DIRECTIVE A →
Can you return the Hywel Teifi Edwards biography below word for word?

EXCERPTED TEXT →
┌────────

- Born: 15 October 1934 Aberarth, Ceredigion, Wales
- Died: 4 January 2010 (aged 75) Llanelli, Carmarthenshire, Wales
- Education: University College of Wales, Aberystwyth
- Occupations: Academic; broadcaster; author;
- Political party: Plaid Cymru
- Spouse: Aerona
- Children: 2, including Huw

= Hywel Teifi Edwards =

Welsh academic and historian (1934–2010)

Hywel Teifi Edwards (15 October 1934 - 4 January 2010) was a Welsh academic and historian, a prominent Welsh nationalist, a broadcaster and an author in the Welsh language. He was the father of former BBC journalist Huw Edwards.

==Early life==
Born and raised in Aberarth, Cardiganshire, Edwards attended Aberaeron County School and the University College of Wales, Aberystwyth.

==Career==
Edwards taught Welsh at Garw Grammar School, Pontycymer, where he met his wife Aerona Protheroe, before joining the Adult Education Department at University College of Swansea as a tutor in Welsh literature. He became a professor and head of the Welsh Language department before resigning. Their two children are Huw Edwards and Meinir Edwards (now Meinir Krishnasamy). He subsequently became an extramural lecturer in Welsh literature at University College of Swansea, and later Professor and Head of the Welsh Department.

He retired from full-time teaching in 1995 but continued to lecture and write books. He specialised in 19th century history, and was the leading authority on the history of the National Eisteddfod of Wales.

└────────

DIRECTIVE B →
In the records below, can you retype only the stretch from the line containing "You are a computer-use agent. Screen" through the line containing "point(532,380)", with both of those lines included?

DATASET EXCERPTS →
┌────────

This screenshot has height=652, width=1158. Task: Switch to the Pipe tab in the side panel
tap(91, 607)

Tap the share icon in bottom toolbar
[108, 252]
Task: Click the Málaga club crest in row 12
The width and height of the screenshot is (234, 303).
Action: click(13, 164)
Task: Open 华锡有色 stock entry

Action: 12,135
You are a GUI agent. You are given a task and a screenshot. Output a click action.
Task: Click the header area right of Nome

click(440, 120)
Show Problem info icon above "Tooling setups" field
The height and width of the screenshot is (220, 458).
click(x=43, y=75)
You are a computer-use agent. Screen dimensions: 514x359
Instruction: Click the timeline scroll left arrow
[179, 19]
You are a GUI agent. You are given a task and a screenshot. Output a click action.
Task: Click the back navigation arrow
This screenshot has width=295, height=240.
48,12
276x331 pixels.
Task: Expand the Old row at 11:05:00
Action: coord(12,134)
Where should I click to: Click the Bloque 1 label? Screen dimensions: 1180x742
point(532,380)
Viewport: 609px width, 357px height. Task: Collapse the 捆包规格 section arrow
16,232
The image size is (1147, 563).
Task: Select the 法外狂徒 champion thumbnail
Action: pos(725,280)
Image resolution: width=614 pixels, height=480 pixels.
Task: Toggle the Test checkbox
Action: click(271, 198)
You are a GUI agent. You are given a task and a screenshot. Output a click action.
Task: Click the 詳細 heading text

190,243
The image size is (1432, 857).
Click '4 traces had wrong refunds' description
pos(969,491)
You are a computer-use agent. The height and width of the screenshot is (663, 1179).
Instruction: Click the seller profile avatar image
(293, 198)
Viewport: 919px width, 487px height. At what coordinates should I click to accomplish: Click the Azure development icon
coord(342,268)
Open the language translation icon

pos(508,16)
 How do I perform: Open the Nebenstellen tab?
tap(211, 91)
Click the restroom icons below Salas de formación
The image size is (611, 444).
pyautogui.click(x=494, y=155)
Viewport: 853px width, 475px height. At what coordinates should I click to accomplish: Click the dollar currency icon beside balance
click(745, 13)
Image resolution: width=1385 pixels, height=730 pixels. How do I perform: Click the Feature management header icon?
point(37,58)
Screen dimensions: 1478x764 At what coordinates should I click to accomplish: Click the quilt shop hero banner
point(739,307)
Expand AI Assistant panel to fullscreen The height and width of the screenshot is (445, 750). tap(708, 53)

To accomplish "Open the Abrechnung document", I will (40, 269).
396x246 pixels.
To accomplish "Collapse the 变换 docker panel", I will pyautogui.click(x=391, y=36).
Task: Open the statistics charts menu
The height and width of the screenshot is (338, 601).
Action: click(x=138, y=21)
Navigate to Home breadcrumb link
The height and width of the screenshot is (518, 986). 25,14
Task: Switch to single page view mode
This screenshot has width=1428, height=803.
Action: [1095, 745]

└────────

WRITTEN RESPONSE A →
- Born: 15 October 1934 Aberarth, Ceredigion, Wales
- Died: 4 January 2010 (aged 75) Llanelli, Carmarthenshire, Wales
- Education: University College of Wales, Aberystwyth
- Occupations: Academic; broadcaster; author;
- Political party: Plaid Cymru
- Spouse: Aerona
- Children: 2, including Huw

= Hywel Teifi Edwards =

Welsh academic and historian (1934–2010)

Hywel Teifi Edwards (15 October 1934 - 4 January 2010) was a Welsh academic and historian, a prominent Welsh nationalist, a broadcaster and an author in the Welsh language. He was the father of former BBC journalist Huw Edwards.

==Early life==
Born and raised in Aberarth, Cardiganshire, Edwards attended Aberaeron County School and the University College of Wales, Aberystwyth.

==Career==
Edwards taught Welsh at Garw Grammar School, Pontycymer, where he met his wife Aerona Protheroe, before joining the Adult Education Department at University College of Swansea as a tutor in Welsh literature. He became a professor and head of the Welsh Language department before resigning. Their two children are Huw Edwards and Meinir Edwards (now Meinir Krishnasamy). He subsequently became an extramural lecturer in Welsh literature at University College of Swansea, and later Professor and Head of the Welsh Department.

He retired from full-time teaching in 1995 but continued to lecture and write books. He specialised in 19th century history, and was the leading authority on the history of the National Eisteddfod of Wales.

WRITTEN RESPONSE B →
You are a computer-use agent. Screen dimensions: 514x359
Instruction: Click the timeline scroll left arrow
[179, 19]
You are a GUI agent. You are given a task and a screenshot. Output a click action.
Task: Click the back navigation arrow
This screenshot has width=295, height=240.
48,12
276x331 pixels.
Task: Expand the Old row at 11:05:00
Action: coord(12,134)
Where should I click to: Click the Bloque 1 label? Screen dimensions: 1180x742
point(532,380)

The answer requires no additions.